HMS George was a sloop that the Royal Navy acquired in 1796, probably as the acquisition of a prize. She was captured by two Spanish privateers of superior force on 3 January, 1798 in a intense engagement.

==Capture==
Lieutenant Michael Mackay sailed from Demerara on 2 January 1798 under orders from Lieutenant Stenhouse of to proceed to Martinique. The next day Mackay sighted two vessels, a schooner and a cutter. The two were flying British colours but Mackay was suspicious and prepared for action. As the cutter came within cannonshot of George the cutter hauled down her British colours and raised Spanish colours, opening fire as she did so.

The ensuing engagement lasted 40 minutes. The sloop held her own until her helmsman was killed and she lost the wind. George ran into the cutter, which grappled her. The schooner took a position off Georges starboard quarter and raked her. Georges crew repelled two boarding attempts, but on their third the Spaniards succeeded in taking possession.

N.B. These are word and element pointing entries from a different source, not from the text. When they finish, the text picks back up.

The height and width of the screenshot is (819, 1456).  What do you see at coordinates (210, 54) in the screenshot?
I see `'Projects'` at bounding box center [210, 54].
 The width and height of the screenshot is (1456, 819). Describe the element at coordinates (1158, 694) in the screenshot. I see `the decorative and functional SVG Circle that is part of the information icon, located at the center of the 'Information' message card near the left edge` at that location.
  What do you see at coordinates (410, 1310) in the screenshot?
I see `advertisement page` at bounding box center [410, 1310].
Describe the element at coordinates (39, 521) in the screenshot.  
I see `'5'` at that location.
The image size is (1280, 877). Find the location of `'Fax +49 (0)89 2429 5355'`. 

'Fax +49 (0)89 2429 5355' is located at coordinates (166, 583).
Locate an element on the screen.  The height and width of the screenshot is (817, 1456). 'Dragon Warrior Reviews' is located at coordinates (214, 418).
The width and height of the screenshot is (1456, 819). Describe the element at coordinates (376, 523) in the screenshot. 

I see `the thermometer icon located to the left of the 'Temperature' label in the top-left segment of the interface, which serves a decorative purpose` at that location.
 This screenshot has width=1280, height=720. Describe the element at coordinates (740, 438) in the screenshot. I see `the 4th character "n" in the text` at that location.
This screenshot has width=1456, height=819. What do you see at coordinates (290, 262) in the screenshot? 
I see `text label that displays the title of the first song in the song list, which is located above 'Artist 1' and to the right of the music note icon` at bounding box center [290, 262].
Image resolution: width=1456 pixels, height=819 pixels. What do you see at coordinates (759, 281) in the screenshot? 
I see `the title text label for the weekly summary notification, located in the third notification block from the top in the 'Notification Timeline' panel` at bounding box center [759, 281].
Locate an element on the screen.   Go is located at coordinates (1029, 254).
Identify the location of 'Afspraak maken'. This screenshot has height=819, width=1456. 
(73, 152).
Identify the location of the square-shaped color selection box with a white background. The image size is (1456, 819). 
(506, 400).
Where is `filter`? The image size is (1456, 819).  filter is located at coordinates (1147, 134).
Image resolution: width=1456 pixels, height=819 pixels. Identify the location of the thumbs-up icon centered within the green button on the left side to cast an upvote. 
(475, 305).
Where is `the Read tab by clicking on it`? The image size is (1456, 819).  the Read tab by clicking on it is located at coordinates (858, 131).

British casualties, out of the 40 men on board, were eight killed (one a civilian passenger), and 17 wounded, one of the wounded being Mackay. He reported that the Spaniards had 32 men killed and several wounded. Mackay reported that the cutter carried 12 guns and 109 men, and the schooner 6 guns and 68 men.

The Spaniards took their captives to St Thomas of Oronoque, from whence the Spanish vessels had come. There the governor took good care of the wounded and the rest of the prisoners.